Is any one model better than the others?
That all depends on what you’re going for….
For a real retro-look, you want the RR-4D. It gives you bullet-proof reliability plus defrost, but it uses the old style magnetron so cooking power is a little weaker than the newer models.

If you like digital, look for a late 70’s RR-9T or 10 model (marked Touchmatic/Touchmatic II on the panel). Both have the newer magnetron and lots of great features. Reliability is pretty good, but these panels might need a re-cap as the electronic components are now 30+ years old. With a re-cap, they’re stellar.

And if you want good performance and something that’ll survive an EMP, you can’t go wrong with an 8A, 5B or 7x model. Sometimes marked ‘Cookmatic’. The timers are completely mechanical and the magnetrons are the improved type.

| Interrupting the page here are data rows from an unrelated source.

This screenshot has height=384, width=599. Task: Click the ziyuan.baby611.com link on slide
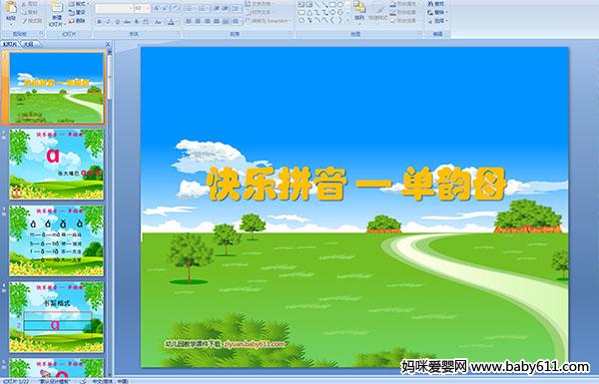pyautogui.click(x=254, y=344)

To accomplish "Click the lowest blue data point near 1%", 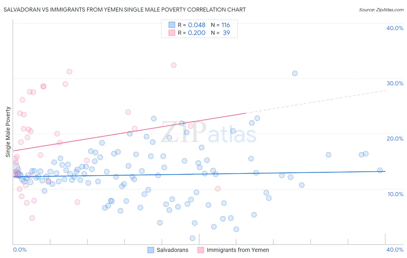I will pyautogui.click(x=193, y=238).
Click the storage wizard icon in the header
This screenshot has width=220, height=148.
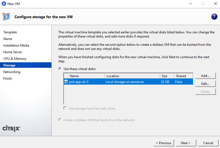tap(6, 17)
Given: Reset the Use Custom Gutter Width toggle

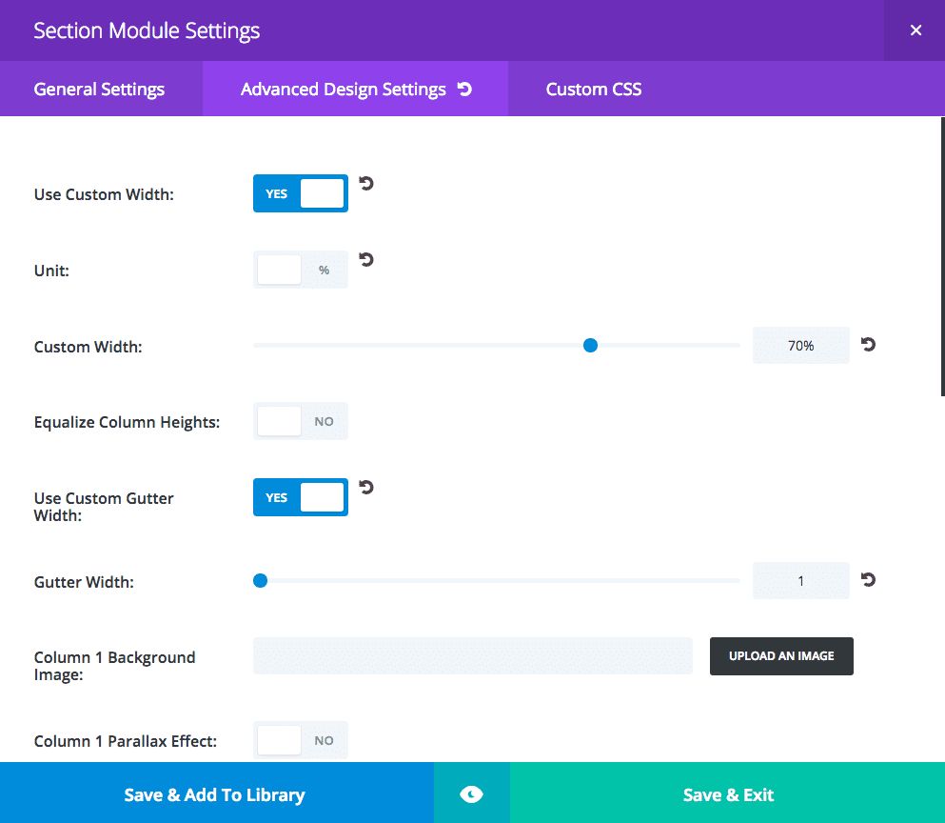Looking at the screenshot, I should (x=366, y=488).
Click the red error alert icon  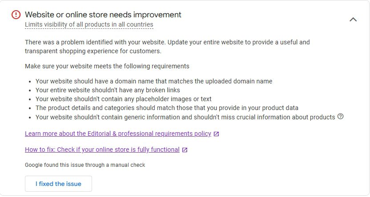(16, 15)
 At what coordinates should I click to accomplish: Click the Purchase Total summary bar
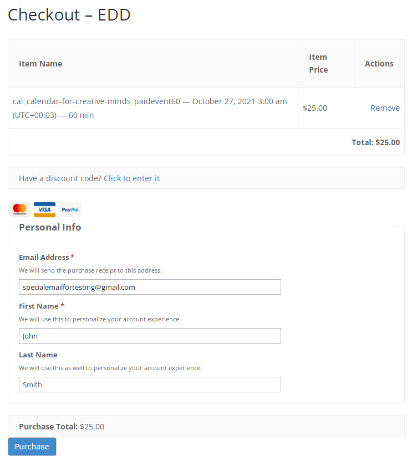point(206,426)
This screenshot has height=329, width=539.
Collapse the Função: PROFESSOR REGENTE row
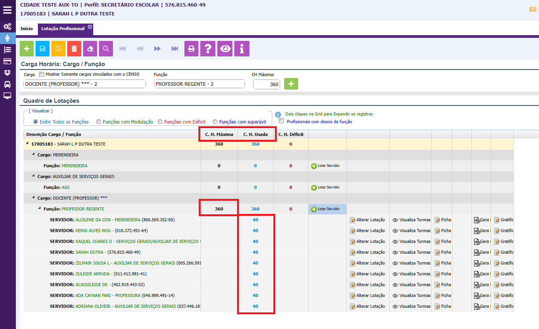40,209
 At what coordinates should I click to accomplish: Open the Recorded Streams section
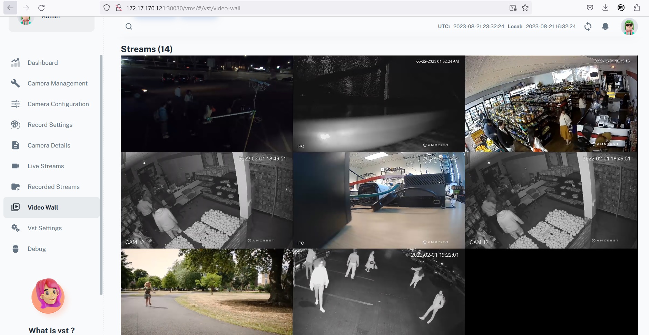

Why can’t I put metal in the microwave?

Yes, the cavity is metal and so is the door screen, but those surfaces are large enough to reflect the radio energy from the magnetron without issue. The problem with most metal objects is that they act like an antenna in a high-energy field, especially thin metals or those with sharp edges. This energy will localize with sufficient charge to break down the dielectric strength of air and arc over. This is not good. Like two high voltage wires shorting to each other without a series load, the magnetron sees this arc-over as a short and effectively ends up destroyed.


My control panel has been acting erratic, what can I do?

The filtering capacitors in the control panel power supply circuit are beginning to fail. If you have a 9T or 10, then the good news is the panel is easily removable and can be sent in for repair (see the Repair Service section). 6/6W can be repaired as well, but removing the panel isn’t so easy.